While You're Busy Making Other Plans

Well, Looking Glass is finally "on the shelves", so I thought it would be a good time to explain how this happened. Which involves a little bit of personal history.

For some reason, it seems as though I've been groping for a musical identity my entire career. When I started out, I had read a lot about Woody Guthrie and Jack Kerouac, and I had this unstoppable wanderlust. I wanted to write songs about this kind of personal spiritual journey and sing them in cafeterias all over the country. So I did. It was cool, but I was young, undisciplined, and broke.

After studying jazz guitar in LA, then moving to NYC in the 80s, I decided I needed to combine R&B pop songwriting with kick-ass lead guitar playing - maybe I thought I was going to be the white Prince or something, I don't know. It mutated into synth-heavy new wave dance pop with socially conscious lyrics about government corruption and warmongering. Oddly enough, it didn't become wildly popular in the Reagan years.

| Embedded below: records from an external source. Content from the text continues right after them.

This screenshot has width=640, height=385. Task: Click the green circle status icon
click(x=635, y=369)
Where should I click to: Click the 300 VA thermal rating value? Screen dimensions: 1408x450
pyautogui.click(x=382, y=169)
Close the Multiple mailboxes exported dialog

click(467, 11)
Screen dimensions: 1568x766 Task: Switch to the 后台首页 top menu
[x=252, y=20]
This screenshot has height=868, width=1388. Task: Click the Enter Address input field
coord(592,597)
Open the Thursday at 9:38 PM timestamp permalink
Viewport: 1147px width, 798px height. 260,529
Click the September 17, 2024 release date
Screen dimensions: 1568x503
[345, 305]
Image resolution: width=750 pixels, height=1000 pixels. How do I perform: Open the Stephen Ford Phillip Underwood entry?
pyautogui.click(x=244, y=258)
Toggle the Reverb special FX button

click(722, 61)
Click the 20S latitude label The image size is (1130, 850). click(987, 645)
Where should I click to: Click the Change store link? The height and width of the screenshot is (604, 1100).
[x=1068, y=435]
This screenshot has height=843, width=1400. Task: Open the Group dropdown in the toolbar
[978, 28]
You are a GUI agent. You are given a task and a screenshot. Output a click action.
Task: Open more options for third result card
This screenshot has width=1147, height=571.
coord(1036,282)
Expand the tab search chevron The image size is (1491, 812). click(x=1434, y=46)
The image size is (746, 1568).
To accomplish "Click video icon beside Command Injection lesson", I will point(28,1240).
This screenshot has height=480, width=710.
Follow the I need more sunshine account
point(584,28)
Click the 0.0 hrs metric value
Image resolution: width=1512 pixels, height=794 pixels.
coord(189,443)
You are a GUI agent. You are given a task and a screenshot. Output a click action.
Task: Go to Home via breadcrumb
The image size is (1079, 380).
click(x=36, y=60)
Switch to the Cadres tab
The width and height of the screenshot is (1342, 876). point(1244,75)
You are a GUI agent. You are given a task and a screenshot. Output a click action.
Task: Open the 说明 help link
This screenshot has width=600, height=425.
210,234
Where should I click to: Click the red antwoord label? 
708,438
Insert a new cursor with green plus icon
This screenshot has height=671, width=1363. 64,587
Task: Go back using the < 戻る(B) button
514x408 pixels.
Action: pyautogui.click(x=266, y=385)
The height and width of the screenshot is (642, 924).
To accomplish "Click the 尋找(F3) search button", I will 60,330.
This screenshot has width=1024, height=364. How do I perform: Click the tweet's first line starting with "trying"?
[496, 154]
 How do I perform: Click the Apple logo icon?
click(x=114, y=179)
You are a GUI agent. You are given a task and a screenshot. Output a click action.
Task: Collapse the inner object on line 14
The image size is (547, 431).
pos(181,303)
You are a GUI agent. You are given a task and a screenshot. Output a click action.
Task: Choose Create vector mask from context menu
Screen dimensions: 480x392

In the 90s, it seemed to me that music was starting to get segregated into these little cliques, where the only people you thought knew what good music was all about were those that shared your own opinions. In this spirit, I felt like it was time to channel my muse into emulating some of my musical heroes like the Beatles, XTC, Robyn Hitchcock, and others. The result was Stone Tablet, a collection of crude recordings (the name was no accident), but nonetheless my best attempt at this kind of pop songwriting.

All along, I was periodically writing these quiet, reflective songs, some of them just instrumentals, which I sort of kept hidden away because it didn't fit the image that I had created in my own mind about myself as an artist. The only person who heard these songs was my wife, who at some point finally said "Look - you have no idea, but this is your best material. It's the 'real you' in musical form. You need to get these out."

I don't know if I ever bought the 'real you' part (I've still got a lot of other 'me's' floating around), but I felt like she was on to something. If you buy the CD and read the liner notes, you'll see that some of these songs go back to 1979. One of them I literally found on an old cassette that managed to survive from 1982, and I had completely forgotten about it. Some of the more recent ones probably would have made it on to the next album, but they seemed to fit with the general tone of this collection, so they got included.

So what I landed with is a sort of catharsis that allowed me to get caught up with some thoughts and emotions that built up over the years. It wasn't what I had planned to do next for a musical project, but to repeat one of my favorite John Lennon lyrics, "life is what happens to you while you're busy making other plans".